Together they are navigating their most precarious period since coming into office. A succession of scandals, resignations and “re-set” moments in Downing Street, an over-reliance on “managerialism”, multiple u-turns and a lack of domestic policy delivery have combined to cast a lasting doubt on the Prime Minister’s judgment. Meanwhile “stabilised” public finances contrast with record levels of taxation, and lower inflation contrasting with lack of interest rate cuts combine to make little positive difference to the pound in people’s pockets. The rise of Reform and the Greens is an existential threat to Labour itself.
Yet for now, circumstances contrive a kind of “unstable stability”. Most obviously in light of this week’s airstrikes on Iran. A clash between the chaos loving strongman Donald and the procedure driven lawyer Keir was always on the cards, but for now the Prime Minister has drawn the line at what he implies is illegal action on the part of the US. The traditionally disgruntled left has been vocal in its support for Starmer’s position. Labour MPs have been forced to consider if a rival would handle the crisis better. And a leadership challenge right now amongst mounting global crisis could so very easily backfire.
Even before Iran, arguably the prospect of a putsch in Downing Street was over-stated. Labour MPs generally could only agree in numbers on who they’d prevent succeeding Starmer. With Andy Burnham blocked from entering the Commons (for now), Angela Rayner and Wes Streeting are the two realistic challengers, but neither has enough support to guarantee a swift contest and clear win. Crucially, neither wants to openly attack the Prime Minister. And nowhere in Labour is there any realistic alternative plan to grow the economy faster. There is no obvious alternative cabinet, and with so many new Labour MPs on the backbenches, most loyalties haven’t yet been formally tested.
To regain momentum, the government is pursuing several high-stakes policy shifts. The upcoming removal of the two-child benefit cap in April 2026 aims to address criticism from the left, while clampdowns on asylum rules are aimed at supporters leaving for Reform. Falling debt interest and rising real terms household income highlighted in the Spring statement, the Chancellor argues are proof that “Labour’s plan is working”, with borrowing forecast to fall by around £18 billion over the forecast period. The Representation of the People Bill, lowering the voting age to 16, and the introduction of automatic voter registration, both seek to bolster Labour’s future electoral base.
Starmer’s team are adamant he will not resign and will see out his full term and fight the next election, but privately some have started to accept that if the polls don't change, then for the good of the Labour party and the country, there may be a time when a new leader is needed. The potential scale of losses in May’s local elections could change the willingness of Labour MPs to continue to wait for green shoots of economic recovery, and most accept that protracted conflict in the Middle East could kill off any good news from the OBR. An immediate putsch may be off the cards. But all the signs are that calls for some form of “orderly transition” in Downing Street could soon become deafening.

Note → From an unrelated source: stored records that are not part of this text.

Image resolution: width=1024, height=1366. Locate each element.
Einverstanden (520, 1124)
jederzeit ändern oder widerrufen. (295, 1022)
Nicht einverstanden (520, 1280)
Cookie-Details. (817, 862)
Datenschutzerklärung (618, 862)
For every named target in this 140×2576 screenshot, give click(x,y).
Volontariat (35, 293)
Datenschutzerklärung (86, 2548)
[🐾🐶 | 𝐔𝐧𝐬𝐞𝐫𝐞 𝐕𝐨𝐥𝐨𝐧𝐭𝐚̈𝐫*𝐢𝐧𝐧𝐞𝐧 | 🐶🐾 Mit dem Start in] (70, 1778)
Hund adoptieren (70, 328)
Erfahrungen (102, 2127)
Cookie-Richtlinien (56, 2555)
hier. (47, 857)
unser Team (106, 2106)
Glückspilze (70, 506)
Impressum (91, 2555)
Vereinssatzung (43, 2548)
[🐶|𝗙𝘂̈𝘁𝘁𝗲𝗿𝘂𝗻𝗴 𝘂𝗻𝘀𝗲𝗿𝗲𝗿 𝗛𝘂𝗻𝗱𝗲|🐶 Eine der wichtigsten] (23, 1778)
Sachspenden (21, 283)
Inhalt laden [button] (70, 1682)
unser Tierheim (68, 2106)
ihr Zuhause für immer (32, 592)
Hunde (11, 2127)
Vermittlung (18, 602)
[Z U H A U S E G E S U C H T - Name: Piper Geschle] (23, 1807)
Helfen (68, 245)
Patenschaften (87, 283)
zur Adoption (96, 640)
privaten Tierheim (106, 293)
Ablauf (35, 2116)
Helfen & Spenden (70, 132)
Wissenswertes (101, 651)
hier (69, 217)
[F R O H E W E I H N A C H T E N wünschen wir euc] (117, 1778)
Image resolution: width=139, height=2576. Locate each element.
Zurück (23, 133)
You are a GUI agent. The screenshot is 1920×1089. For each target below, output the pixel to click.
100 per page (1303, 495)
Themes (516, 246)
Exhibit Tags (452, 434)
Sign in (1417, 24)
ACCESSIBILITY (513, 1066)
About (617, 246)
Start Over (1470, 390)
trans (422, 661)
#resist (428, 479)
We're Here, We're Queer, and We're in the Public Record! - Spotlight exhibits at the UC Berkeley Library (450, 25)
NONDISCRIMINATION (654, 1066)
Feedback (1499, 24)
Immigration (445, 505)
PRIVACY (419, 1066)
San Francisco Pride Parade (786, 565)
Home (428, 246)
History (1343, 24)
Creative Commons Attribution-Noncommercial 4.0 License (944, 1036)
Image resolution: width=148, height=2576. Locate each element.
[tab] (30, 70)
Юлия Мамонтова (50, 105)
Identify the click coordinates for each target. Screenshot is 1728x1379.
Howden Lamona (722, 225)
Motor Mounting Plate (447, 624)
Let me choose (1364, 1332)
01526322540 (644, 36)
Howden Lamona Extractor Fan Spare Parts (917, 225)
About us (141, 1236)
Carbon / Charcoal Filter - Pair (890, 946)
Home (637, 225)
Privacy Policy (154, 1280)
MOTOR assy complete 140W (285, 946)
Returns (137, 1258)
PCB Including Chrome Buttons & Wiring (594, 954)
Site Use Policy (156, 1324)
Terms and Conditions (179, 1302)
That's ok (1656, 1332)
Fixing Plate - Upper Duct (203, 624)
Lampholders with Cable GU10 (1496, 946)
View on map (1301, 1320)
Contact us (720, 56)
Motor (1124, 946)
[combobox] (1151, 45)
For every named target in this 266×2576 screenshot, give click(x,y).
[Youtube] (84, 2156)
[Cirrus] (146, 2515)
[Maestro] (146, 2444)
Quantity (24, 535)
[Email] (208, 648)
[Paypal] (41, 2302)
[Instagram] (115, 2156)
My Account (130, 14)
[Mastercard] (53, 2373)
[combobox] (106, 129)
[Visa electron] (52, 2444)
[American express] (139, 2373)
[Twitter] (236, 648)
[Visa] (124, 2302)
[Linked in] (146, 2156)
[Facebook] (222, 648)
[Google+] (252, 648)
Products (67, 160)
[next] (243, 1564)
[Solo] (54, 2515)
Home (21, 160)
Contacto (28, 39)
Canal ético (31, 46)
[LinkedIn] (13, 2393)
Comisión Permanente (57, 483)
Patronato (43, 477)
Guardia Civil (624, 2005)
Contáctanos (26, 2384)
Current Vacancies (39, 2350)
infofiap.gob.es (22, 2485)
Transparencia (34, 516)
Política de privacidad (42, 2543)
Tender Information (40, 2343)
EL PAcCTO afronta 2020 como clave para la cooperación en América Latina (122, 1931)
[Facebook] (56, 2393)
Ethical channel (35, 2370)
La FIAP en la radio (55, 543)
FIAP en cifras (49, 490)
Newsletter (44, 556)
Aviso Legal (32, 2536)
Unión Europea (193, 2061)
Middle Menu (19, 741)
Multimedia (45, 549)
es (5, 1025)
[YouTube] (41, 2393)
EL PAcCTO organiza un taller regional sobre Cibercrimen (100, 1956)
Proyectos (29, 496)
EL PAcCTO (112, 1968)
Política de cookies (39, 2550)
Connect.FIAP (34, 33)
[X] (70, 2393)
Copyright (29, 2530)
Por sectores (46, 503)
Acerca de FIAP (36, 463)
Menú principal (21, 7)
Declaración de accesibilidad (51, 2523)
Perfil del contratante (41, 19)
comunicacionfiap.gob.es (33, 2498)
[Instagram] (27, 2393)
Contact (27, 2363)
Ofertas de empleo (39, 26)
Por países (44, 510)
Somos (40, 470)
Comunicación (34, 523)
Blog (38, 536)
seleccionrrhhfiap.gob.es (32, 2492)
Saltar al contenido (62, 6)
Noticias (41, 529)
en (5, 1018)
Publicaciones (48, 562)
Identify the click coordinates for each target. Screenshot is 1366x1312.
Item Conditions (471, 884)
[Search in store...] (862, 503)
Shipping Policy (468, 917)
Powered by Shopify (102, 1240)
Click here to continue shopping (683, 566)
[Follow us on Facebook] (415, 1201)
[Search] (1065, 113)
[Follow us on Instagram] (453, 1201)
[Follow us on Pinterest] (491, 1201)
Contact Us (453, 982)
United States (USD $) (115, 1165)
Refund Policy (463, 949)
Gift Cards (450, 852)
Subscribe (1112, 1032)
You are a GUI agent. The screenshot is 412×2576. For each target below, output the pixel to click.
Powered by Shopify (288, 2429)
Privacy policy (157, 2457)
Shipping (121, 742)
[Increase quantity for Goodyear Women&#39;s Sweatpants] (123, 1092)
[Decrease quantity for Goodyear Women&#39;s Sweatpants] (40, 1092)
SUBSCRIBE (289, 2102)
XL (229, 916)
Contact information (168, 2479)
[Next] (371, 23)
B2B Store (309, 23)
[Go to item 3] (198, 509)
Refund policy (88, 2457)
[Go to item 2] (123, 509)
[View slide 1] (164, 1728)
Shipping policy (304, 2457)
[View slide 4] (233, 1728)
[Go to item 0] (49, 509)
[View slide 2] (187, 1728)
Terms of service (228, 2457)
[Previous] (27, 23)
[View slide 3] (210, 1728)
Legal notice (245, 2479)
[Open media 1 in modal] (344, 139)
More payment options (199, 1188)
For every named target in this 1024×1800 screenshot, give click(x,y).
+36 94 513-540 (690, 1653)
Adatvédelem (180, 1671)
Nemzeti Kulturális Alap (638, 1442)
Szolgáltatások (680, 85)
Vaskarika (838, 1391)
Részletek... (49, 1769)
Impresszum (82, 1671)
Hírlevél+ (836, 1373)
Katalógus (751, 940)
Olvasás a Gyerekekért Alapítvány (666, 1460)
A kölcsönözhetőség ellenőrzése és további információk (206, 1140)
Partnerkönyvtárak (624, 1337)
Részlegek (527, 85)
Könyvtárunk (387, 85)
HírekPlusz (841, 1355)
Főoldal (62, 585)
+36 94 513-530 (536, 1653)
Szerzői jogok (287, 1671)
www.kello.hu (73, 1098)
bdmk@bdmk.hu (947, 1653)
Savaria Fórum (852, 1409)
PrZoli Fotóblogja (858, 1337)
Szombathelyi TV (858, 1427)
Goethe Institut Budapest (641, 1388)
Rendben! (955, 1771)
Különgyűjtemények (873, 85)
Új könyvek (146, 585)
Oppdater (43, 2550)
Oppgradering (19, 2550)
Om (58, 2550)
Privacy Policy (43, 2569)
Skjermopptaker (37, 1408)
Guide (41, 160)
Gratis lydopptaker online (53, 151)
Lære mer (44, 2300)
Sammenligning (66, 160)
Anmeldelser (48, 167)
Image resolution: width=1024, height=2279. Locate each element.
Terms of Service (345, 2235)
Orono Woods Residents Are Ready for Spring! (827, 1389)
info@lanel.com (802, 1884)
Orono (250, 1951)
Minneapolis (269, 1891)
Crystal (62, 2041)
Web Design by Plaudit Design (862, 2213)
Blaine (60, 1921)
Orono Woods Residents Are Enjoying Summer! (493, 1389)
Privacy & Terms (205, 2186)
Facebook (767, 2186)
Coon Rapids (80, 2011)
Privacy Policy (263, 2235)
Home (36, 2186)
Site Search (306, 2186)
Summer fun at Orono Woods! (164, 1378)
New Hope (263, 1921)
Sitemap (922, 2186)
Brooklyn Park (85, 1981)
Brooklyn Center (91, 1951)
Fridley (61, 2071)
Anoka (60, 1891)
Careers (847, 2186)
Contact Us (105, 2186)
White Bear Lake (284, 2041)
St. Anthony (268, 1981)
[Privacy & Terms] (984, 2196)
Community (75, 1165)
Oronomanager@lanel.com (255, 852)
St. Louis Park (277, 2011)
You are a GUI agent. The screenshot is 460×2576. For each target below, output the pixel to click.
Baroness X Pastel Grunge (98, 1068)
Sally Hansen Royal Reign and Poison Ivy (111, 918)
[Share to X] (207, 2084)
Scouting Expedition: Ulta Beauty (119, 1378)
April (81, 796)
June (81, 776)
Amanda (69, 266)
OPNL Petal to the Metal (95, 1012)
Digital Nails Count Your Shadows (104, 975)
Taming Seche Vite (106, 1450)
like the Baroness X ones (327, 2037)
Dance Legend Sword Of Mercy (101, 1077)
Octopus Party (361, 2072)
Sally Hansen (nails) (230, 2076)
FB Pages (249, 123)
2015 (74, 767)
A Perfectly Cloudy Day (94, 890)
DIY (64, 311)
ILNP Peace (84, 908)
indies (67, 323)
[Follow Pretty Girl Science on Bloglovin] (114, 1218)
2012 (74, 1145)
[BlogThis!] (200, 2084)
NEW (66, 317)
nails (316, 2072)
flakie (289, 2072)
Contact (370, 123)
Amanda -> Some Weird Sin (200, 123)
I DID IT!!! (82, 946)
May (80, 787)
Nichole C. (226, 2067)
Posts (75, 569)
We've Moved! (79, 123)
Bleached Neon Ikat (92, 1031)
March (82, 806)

What does this mean for business?
- As the traditional main parties struggle, the "minor" parties capitalise on voter frustration, the electoral landscape is becoming more fragmented, volatile and unpredictable.
- Global tensions are now back in party politics - convenient excuses for domestic politicians to blame but carrying high risk for short term economic prosperity.
- Multiple scenario planning is critical, as is investing in relationships across the parties and amongst those insulated from party politics, e.g. senior civil servants.